[Stored data entries]
********
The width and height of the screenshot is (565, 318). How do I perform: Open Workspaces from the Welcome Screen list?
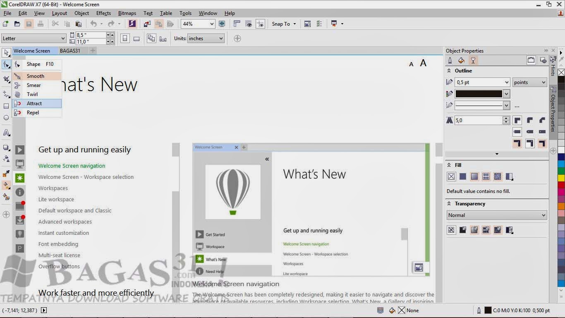[53, 188]
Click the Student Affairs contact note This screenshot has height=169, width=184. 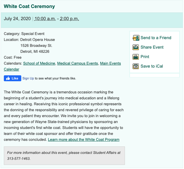pyautogui.click(x=64, y=155)
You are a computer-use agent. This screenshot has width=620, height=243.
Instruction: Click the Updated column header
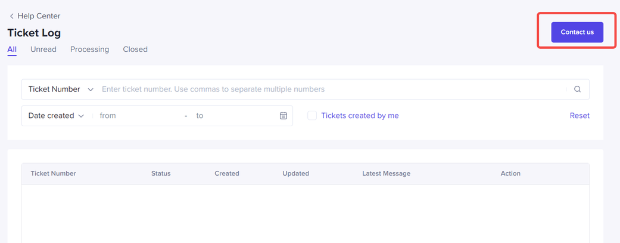pyautogui.click(x=296, y=173)
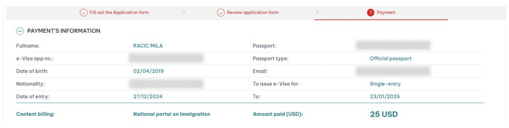This screenshot has height=128, width=509.
Task: Click the full name RACIC MILA
Action: [x=148, y=46]
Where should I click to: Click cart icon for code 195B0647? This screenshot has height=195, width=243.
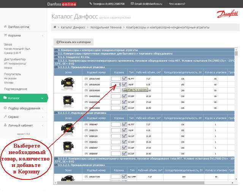125,154
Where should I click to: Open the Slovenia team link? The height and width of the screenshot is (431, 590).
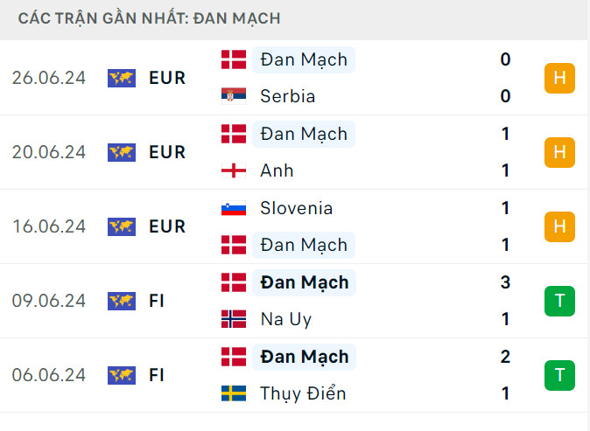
********
### WHAT IS EXPECTED:
This task calls for the lines from the line holding "Instruction: Click the Updated column header" through the last line above, restated word for word with both ends included and the pictures dropped.

### ANSWER BOX:
Instruction: Click the Updated column header
pyautogui.click(x=296, y=173)
This screenshot has height=128, width=509.
Task: Click the full name RACIC MILA
Action: [x=148, y=46]
Where should I click to: Click cart icon for code 195B0647? This screenshot has height=195, width=243.
125,154
Where should I click to: Open the Slovenia team link? The height and width of the screenshot is (431, 590).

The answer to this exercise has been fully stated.